Goldilocks is after Bigby and Snow with a rifle. After they survive their car crashing down a mountain side, they trek through the woods together and we get to know a bit more about Bigby. Back in Fabletown, Prince Charming has somehow ordered the mouse police, Liliputians riding intelligent, talking rats, to spy on Bluebeard.

The final issue is again a stand-alone. This time, Bigby tells Flycatcher about how the Liliputians came to the Farm and how they got brides.

Overall, this a good collection where characters face consequences from their previous actions and a significant plotline is started. I really enjoyed the way that the fables dealt with the reporter, which was quite funny at first. The final issue is also quite charming.

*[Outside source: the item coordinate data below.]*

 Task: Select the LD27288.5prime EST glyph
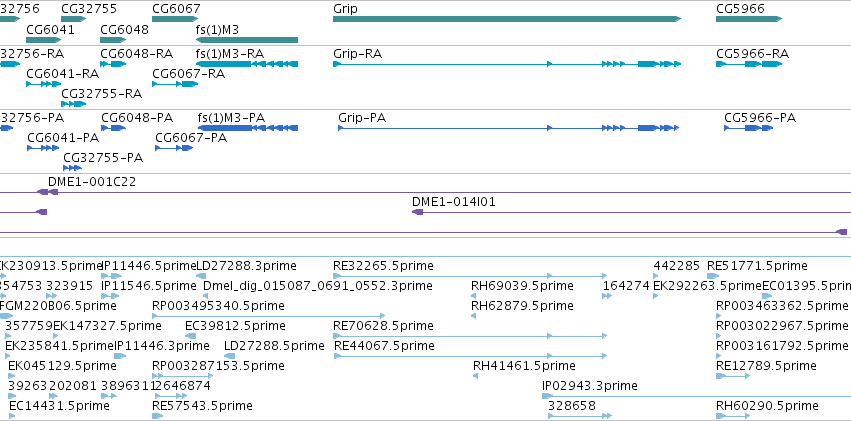(x=230, y=356)
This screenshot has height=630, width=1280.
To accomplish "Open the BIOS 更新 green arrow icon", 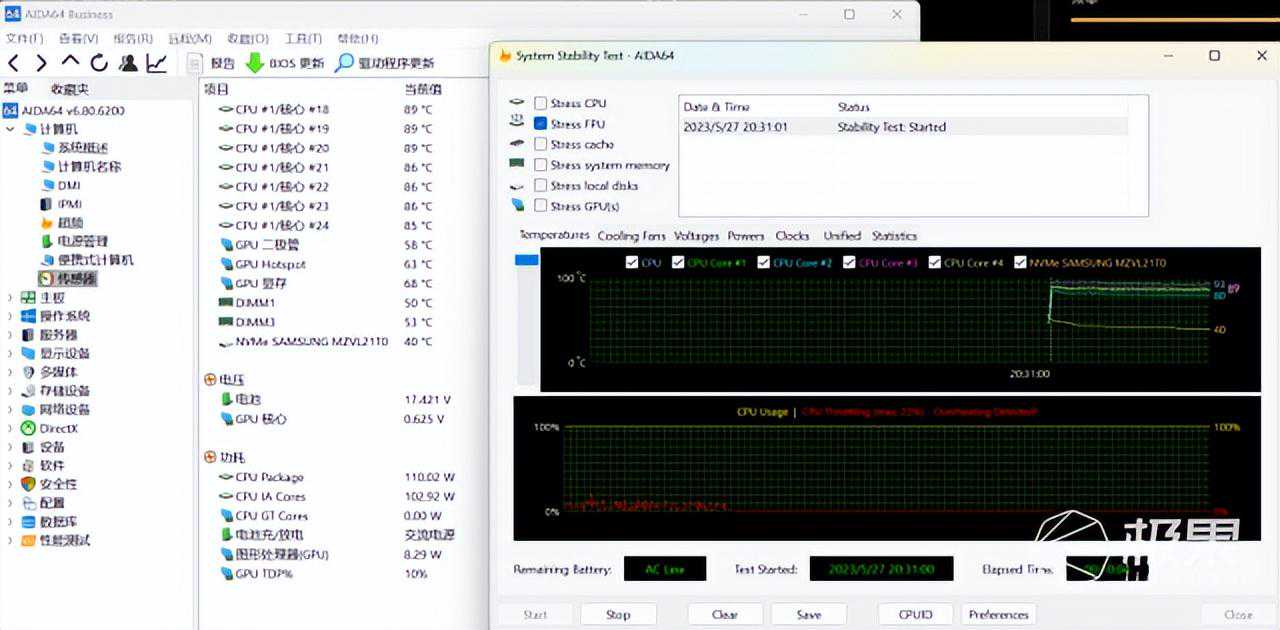I will (254, 63).
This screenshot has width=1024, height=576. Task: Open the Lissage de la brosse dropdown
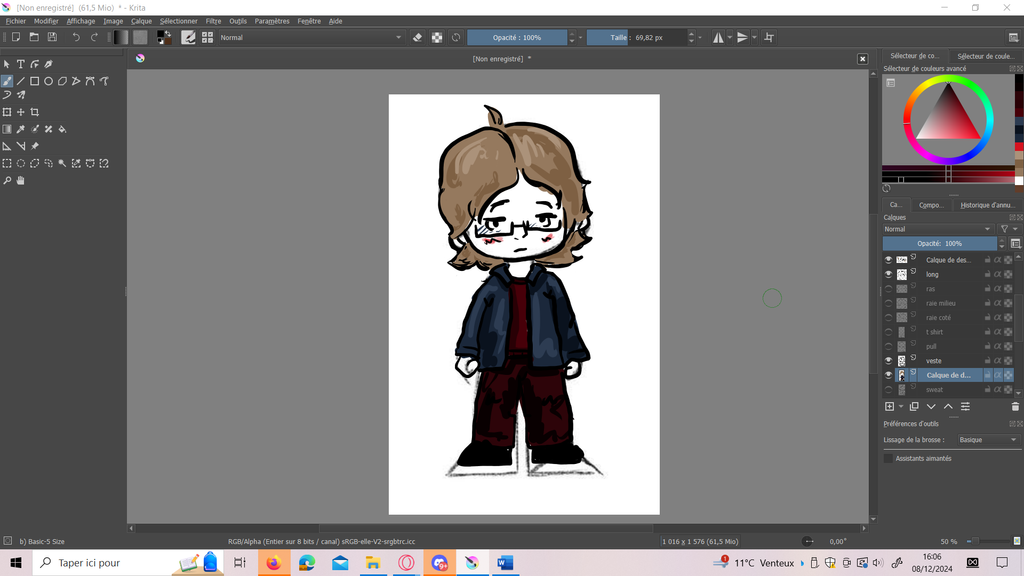(987, 440)
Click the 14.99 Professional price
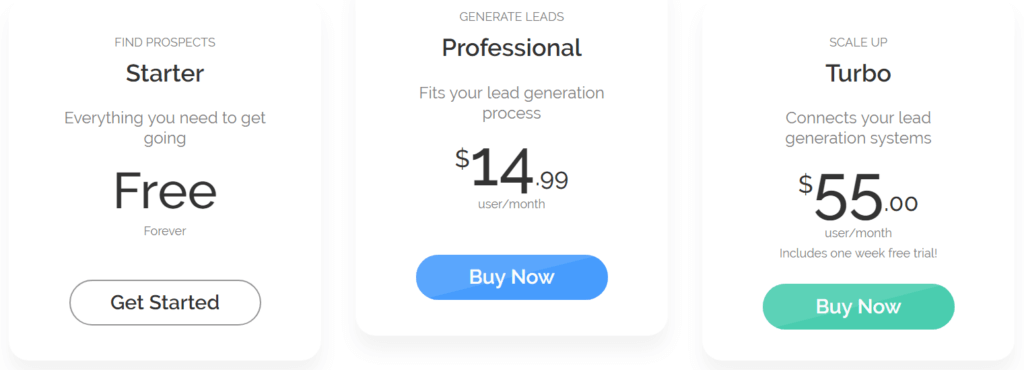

At his best, Willingham does a great job of balancing humor and horror, and the horror isn’t always violence and splatter. He’s not yet at his best in this collection but pretty good. The characters are starting to grow to their personalities, especially Bigby and Snow. Snow’s actually not a very exciting person; instead she’s a very good byrocrat: methodical and organized but without much humor or imagination. Bigby is very much like Wolverine: experienced warrior and killer who has a compassionate side and is struggling with his enhanced senses all the time.

Writer: Bill Willingham
Artists: Marc Buckingham, Steven Leialoha

After the events in the previous volume, Snow is taking a banished character to the Farm which was referred to earlier. Unfortunately for them both, the people at the Farm are tired of the situation and are planning a revolution. Fabletown is where human fables can live, among the mortals and part of the larger world, but in their own little part of New York city. The non-humans are sent to the Farm which is literally a farm on the countryside. They even have a small town for lilliputians. But there’s not much to do and so they’re amassing weapons so that they can retake their lands from the Adversary. Wayland Smith is the man in charge of the place but when Snow and her sidekick (so to say, saying who it was would spoil the first volume) get there, they can’t find him. Soon, Goldilocks, the three bears, the Three Little Pigs, and various others are in full-scale revolt and even turn Snow’s sidekick against her. Unfortunately, they’ll first have to ”convince” or kill the other fables of their aims. And they start by killing one of the pigs.

Meanwhile, Boy Blue is trying to hold down the fort in Fabletown.

I really enjoyed this volume, more than the first one. It’s full of various fairy tale characters, like Cock Robin and Raynard the Fox in addition to the pigs and the bears. The bears are horrifyingly comical. And oh yes, the Jungle book makes the first appearance in the person of Shere Khan.

This volume still has some scene setting: the Farm and some characters are introduced to the readers. So, now that we know them, the writer can really start to torture them. 🙂

Note: I’m a fan of the series. I love most of the characters and have hugely enjoyed the ride. I first began to read the series about five years ago and without knowing anything about it.